Teekreation aus Asien
Trend-Tee Bubble Tea

Smoothies und Co. bekommen Konkurrenz: Denn der Bubble Tea erobert als trendiges Erfrischungsgetränk nun langsam aber sicher auch Deutschland. Dabei handelt es sich um einen kalten Tee mit Sirup und lecker gefüllten Kügelchen, die an Perlen erinnern. In Hollywood hat der It-Drink schon unzählige Fans.
In diesen Großstädten gibt es bereits Bubble-Tea-Cafés (6 Bilder).
Ursprünglich stammt der aufgepeppte Tee aus Taiwan. Dort wurde er in den 80er Jahren zunächst ohne Perlen und nur mit Fruchtsirup oder -püree verkauft. Später kam die Mischung aus Milchtee und schwarzen Tapioka-Kügelchen hinzu. Letztere sind fruchtgummiähnliche Kugeln aus Stärke, die aus der Maniokwurzel hergestellt werden. Mittlerweile ist der Bubble Tea in ganz Asien so beliebt wie hierzulande Coffee to go.
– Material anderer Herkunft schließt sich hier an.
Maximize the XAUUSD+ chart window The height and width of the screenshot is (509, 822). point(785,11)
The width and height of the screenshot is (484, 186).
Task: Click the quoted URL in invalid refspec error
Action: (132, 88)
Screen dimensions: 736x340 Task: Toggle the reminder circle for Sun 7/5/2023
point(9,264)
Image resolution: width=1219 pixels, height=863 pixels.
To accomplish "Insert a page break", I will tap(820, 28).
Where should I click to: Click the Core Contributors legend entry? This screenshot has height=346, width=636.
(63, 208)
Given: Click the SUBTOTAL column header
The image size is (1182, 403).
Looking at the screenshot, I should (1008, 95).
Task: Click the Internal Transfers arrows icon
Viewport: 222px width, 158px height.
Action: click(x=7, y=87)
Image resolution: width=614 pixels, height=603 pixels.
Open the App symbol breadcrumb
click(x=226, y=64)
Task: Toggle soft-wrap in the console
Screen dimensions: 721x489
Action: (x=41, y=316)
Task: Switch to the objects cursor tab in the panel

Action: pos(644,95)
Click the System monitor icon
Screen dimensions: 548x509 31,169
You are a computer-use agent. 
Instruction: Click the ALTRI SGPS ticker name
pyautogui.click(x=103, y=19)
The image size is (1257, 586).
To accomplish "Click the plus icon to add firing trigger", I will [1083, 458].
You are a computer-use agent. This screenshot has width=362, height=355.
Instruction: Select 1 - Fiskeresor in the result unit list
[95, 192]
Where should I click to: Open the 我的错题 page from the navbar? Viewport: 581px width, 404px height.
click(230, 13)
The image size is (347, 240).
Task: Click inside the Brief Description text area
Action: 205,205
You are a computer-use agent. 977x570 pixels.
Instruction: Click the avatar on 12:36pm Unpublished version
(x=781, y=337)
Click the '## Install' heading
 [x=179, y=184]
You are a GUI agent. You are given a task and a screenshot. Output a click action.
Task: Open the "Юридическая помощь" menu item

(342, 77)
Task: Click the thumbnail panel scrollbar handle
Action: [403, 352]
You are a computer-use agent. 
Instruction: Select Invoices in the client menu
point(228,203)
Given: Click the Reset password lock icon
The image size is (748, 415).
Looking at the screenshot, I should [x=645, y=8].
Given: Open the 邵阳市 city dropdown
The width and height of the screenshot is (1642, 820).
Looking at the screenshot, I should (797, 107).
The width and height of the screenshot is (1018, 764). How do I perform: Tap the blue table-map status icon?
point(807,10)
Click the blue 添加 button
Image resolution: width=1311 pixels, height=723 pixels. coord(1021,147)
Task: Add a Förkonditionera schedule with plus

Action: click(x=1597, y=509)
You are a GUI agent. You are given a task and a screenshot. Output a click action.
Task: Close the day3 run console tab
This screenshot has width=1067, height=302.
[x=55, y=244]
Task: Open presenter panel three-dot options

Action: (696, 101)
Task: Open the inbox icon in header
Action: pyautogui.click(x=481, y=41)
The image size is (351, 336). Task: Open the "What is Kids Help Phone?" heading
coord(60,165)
Abwechslungsreicher Trend-Tee
Seit einigen Jahren gibt es Bubble Tea auch mit Sirup und bunten Fruchtkugeln, die im Mund zerplatzen. Mit Schwarzem, Grünem Tee oder als Milchtee kombiniert, kann man die unterschiedlichsten Bubble-Tea-Kreationen zaubern. Normalerweise wird er mit einem dicken Strohhalm und eiskalt getrunken.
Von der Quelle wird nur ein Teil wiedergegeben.